# 抜粋
· · · · · · ·
特開平2−175722号公報は、ジアリールカーボネートとビスフェノールAのような芳香族ジオキシ化合物とを塩基法触媒の存在下に溶融重縮合(エステル交換反応)させて塩素含量が1ppm(パート・パー・ミリオン)以下のポリカーボネートを製造するに際し、原料のジアリールカーボネート、ビスフェノールAとして塩素含量が低いものを用いることを提案する。
【0003】
ジアリールカーボネートの製造方法としては、種々の製造法が知られている。例えば、第4級アンモニウム塩触媒の存在下で芳香族モノヒドロキシ化合物をホスゲン化する方法や、芳香族モノヒドロキシ化合物のアルカリ金属水溶液とホスゲンとを、有機溶媒の存在下に反応させる方法などである。
商業的に製造されるジアリールカーボネートは、どの製造法によるものでも各種の汚染物質を含有しており、精製工程が必要となる。汚染物質とは、無機及び有機の塩化物、金属イオン、鉄化合物、アリールクロロホーメートのような反応中間体、製造に使用した有機溶媒などである。
【0004】
特公昭38−1373号公報は、エステル交換法に適したジアリールカーボネートの精製法として粗製ジアリールカーボネートを溶融状態で熱水または熱弱塩基性水溶液で処理することを提案する。しかし、この公報の実施例を追試したところ、塩素含量が0.6ppmのジフェニルカーボネートしか得られなかった。他に精製方法として、ジフェニルカーボネートに尿素を加えて加熱溶融する方法(特公昭42−9820号)、溶融ジアリールカーボネートを水で洗浄し、ついで蒸留する方法(特開平7−138208号)、粗ジフェニルカーボネート溶融液から分別して結晶化する方法(特開平8−3119号)、ジフェニルカーボネートを塩基性物質の存在下に蒸留する方法(特開平8−198816号)などが知られている。
【0005】
これらの汚染物質の内、無機及び有機の塩化物の存在は、芳香族ポリカーボネートを製造する際の重合速度及び色相に大きな影響を与えるため、特に重要である。
しかしながら、商業的に入手できる純度の高いジアリールカーボネートとしては、0.1ppmオーダーのジアリールカーボネートしか得られない。
【0006】
特開平4−100824号公報には、芳香族ジヒドロキシ化合物とジアリールカーボネートとを反応させて芳香族ポリカーボネートを製造するに当たり、▲1▼重合触媒を使用せず、▲2▼塩素含有量が0.05ppm以下であり、かつ、キサントン含有量が10ppm以下であるジアリールカーボネートを原料として用いる芳香族ポリカーボネートの製法が記載されている。この中で、塩素とは、塩酸や塩化ナトリウム、塩化カリウム等の酸や塩として存在する塩素、またはフェニルクロロフォーメートのような有機化合物中の塩素を意味し、AgNO3 溶液を用いた電位差滴定による塩素イオンの測定により定量することができると記載している。
【0007】
前述の特開平7−138208号によれば、粗製ジアリールカーボネート中のクロライド濃度(6.6〜7.0ppm)については、1〜3回の水洗又はその水の再使用のいずれの場合にも、ジフェニルカーボネート中の滴定可能なクロライドは1ppmに減少したとしている。
· · · · · · ·
# データ記録
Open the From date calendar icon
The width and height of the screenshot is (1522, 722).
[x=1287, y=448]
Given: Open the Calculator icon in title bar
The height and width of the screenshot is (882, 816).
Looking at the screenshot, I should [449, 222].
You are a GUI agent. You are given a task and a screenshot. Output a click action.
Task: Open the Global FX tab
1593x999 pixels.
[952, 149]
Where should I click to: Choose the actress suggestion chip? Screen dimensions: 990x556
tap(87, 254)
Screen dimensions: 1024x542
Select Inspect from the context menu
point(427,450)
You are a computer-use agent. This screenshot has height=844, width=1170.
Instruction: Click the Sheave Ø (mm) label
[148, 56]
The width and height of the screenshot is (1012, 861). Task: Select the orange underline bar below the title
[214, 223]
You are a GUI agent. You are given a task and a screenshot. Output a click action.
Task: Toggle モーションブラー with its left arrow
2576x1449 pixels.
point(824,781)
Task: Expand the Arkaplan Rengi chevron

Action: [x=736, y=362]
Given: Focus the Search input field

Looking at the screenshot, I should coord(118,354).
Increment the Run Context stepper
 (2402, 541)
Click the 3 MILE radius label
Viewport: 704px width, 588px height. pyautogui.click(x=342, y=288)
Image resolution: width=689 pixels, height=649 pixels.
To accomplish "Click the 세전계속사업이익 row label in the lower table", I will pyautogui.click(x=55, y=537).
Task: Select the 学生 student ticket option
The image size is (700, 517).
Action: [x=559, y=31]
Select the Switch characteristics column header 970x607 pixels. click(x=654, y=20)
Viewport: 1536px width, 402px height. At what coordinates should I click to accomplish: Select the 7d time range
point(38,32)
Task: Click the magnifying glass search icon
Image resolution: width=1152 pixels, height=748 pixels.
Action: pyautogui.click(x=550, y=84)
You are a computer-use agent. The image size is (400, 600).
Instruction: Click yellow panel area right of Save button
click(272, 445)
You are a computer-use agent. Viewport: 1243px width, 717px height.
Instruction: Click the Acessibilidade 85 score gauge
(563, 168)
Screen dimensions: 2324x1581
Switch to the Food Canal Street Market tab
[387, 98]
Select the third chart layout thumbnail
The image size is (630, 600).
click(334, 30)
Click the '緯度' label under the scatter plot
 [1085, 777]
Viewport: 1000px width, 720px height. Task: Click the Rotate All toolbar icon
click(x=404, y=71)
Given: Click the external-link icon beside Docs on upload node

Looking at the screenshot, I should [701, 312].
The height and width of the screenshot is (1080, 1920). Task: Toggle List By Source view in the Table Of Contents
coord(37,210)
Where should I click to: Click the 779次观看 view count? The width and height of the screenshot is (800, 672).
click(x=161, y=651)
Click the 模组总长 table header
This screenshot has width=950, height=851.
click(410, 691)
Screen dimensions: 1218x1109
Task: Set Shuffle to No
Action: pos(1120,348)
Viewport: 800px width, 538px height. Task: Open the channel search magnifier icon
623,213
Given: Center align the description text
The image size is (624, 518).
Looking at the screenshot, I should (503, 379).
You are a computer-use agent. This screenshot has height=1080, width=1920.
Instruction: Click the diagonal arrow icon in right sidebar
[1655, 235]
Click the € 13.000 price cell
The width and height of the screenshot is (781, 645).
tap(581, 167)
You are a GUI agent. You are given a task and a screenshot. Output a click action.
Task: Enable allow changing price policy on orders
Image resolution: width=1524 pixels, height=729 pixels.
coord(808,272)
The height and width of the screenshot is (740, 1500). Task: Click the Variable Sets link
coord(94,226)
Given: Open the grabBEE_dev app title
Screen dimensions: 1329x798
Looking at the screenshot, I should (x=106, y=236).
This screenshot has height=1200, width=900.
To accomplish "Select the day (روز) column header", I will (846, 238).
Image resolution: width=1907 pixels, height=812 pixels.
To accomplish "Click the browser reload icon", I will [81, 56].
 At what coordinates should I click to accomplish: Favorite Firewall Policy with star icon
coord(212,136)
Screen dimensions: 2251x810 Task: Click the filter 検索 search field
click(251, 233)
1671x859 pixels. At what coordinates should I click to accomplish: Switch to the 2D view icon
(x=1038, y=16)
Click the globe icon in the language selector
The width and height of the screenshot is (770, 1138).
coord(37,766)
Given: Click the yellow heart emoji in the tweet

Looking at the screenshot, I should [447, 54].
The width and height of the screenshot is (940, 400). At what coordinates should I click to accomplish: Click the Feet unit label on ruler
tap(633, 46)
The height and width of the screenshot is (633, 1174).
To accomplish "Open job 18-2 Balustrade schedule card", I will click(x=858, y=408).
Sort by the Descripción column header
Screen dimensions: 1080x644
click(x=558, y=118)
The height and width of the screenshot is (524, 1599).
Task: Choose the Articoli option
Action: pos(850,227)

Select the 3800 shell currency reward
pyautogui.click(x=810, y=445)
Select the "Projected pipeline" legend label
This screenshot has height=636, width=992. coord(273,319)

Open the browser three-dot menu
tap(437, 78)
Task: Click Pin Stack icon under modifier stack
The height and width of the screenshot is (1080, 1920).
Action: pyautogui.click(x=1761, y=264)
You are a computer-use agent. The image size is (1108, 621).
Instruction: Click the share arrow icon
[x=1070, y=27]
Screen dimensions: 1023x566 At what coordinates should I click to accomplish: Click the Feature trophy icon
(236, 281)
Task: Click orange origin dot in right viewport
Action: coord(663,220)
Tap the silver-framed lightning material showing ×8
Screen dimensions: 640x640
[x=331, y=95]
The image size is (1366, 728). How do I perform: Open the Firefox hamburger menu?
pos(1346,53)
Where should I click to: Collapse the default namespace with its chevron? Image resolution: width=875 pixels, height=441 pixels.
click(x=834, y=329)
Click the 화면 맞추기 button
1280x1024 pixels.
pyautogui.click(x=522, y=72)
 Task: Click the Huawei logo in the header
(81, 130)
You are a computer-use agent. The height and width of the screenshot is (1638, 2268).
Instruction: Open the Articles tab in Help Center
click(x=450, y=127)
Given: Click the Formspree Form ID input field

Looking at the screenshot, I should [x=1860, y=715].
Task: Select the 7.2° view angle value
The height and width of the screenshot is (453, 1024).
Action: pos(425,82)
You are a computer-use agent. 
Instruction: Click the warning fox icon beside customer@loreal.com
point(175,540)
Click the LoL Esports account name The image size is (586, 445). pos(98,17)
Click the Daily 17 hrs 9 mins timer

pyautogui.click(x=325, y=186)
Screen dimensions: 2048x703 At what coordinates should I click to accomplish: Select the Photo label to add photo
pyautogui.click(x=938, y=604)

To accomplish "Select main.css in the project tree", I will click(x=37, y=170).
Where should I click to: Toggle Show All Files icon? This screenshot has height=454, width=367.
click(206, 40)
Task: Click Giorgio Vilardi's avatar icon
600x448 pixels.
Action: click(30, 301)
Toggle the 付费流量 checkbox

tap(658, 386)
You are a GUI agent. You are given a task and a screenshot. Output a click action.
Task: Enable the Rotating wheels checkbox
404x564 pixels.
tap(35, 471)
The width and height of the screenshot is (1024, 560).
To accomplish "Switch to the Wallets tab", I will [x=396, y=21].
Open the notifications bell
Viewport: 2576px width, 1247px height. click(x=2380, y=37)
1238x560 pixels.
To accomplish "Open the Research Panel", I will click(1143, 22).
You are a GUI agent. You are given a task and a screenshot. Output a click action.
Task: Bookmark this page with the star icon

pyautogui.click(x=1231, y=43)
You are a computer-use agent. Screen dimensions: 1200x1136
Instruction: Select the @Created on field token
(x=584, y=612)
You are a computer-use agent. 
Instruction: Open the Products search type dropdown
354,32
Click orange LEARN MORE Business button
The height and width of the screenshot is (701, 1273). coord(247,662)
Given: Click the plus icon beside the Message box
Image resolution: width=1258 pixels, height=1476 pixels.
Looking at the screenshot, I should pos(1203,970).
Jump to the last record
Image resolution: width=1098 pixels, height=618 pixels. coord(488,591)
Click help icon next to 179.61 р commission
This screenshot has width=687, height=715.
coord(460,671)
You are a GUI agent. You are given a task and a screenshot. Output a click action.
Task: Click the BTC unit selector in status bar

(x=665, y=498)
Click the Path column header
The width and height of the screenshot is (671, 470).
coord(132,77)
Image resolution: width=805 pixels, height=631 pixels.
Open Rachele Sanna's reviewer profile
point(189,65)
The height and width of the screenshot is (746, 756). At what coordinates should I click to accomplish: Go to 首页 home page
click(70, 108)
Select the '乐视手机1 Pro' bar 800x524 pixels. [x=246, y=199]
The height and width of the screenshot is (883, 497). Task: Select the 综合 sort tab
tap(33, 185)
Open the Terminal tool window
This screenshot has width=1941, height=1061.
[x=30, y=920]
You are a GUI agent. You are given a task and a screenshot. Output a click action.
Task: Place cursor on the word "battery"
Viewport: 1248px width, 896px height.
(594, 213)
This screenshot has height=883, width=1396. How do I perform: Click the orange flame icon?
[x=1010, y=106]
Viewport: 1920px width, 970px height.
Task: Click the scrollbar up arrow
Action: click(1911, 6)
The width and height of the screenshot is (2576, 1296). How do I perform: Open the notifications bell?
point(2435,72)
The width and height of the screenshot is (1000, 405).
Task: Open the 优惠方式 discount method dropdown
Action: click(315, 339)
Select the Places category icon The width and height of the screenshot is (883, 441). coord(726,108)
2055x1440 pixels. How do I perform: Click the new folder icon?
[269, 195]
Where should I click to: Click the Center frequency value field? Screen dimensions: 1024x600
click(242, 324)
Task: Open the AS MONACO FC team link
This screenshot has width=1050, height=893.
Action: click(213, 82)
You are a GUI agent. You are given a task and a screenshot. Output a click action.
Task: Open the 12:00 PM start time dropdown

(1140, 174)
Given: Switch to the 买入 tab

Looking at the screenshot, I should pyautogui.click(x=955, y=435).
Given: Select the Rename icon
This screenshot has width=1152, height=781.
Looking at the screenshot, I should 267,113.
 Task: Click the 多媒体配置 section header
· · · · · · ·
# 実施課題
1 – 抜粋から、「商業的に製造されるジアリール」を含む語句で始まり「与えるため、特に重要である。」で終わる部分を一字一句そのまま抜き出しなさい。
2 – 抜粋の中で、商業的に製造されるジアリールカーボネートに含まれる汚染物質として挙げられているものをすべて書き出しなさい。
3 – ジアリールカーボネートの精製を扱った抜粋の最後の文に続けて、その先を書き進めなさい。

# 各課題の解答
1 –
商業的に製造されるジアリールカーボネートは、どの製造法によるものでも各種の汚染物質を含有しており、精製工程が必要となる。汚染物質とは、無機及び有機の塩化物、金属イオン、鉄化合物、アリールクロロホーメートのような反応中間体、製造に使用した有機溶媒などである。
【0004】
特公昭38−1373号公報は、エステル交換法に適したジアリールカーボネートの精製法として粗製ジアリールカーボネートを溶融状態で熱水または熱弱塩基性水溶液で処理することを提案する。しかし、この公報の実施例を追試したところ、塩素含量が0.6ppmのジフェニルカーボネートしか得られなかった。他に精製方法として、ジフェニルカーボネートに尿素を加えて加熱溶融する方法(特公昭42−9820号)、溶融ジアリールカーボネートを水で洗浄し、ついで蒸留する方法(特開平7−138208号)、粗ジフェニルカーボネート溶融液から分別して結晶化する方法(特開平8−3119号)、ジフェニルカーボネートを塩基性物質の存在下に蒸留する方法(特開平8−198816号)などが知られている。
【0005】
これらの汚染物質の内、無機及び有機の塩化物の存在は、芳香族ポリカーボネートを製造する際の重合速度及び色相に大きな影響を与えるため、特に重要である。

2 –
・無機及び有機の塩化物
・金属イオン
・鉄化合物
・アリールクロロホーメートのような反応中間体
・製造に使用した有機溶媒

3 –
前述の特開平8−198816号によれば、通常の市販のジフェニルカーボネートには、加水分解性塩素として約1〜10ppmの塩素が含まれており、このジフェニルカーボネートに塩基性物質を添加して蒸留することにより、加水分解性塩素は0.1〜0.4ppmとなっている。この中で、加水分解性塩素とはジフェニルカーボネートを溶解あるいは融解させた状態で、水で抽出可能な塩素をいい、具体的には塩化ナトリウム等の塩類、フェニルクロロフォーメート等の加水分解可能な化合物に由来する塩素を指しており、この塩素は、ジフェニルカーボネートを約5g精秤し、トルエン10mlを加え、60℃の湯浴で溶かした後、内標の入った抽出液(2.8mMのNaHCO3 /2.25mMのNa2 CO3 の溶液に内部標準としてNaBrを加えたもの)10mlを加え、60℃の湯浴で加温を行いながらマグネチックスターラーで6時間撹拌して放置冷却後、水相をイオンクロマトグラフィーで分析することにより測定されるとしている。
【0008】
上記の如く、微量に含有した塩素の低減及び測定について種々の方法が提案されているが、より高度な精密情報化を要求される光ディスク基板、IC、LEDウェハー等の搬送容器の用途には、これら精密部材の誤作動を防ぐため、より低塩素含有量のジアリールカーボネートが要求されると共に、塩素の種類による色相、誤作動の影響についても解明が待ち望まれていた。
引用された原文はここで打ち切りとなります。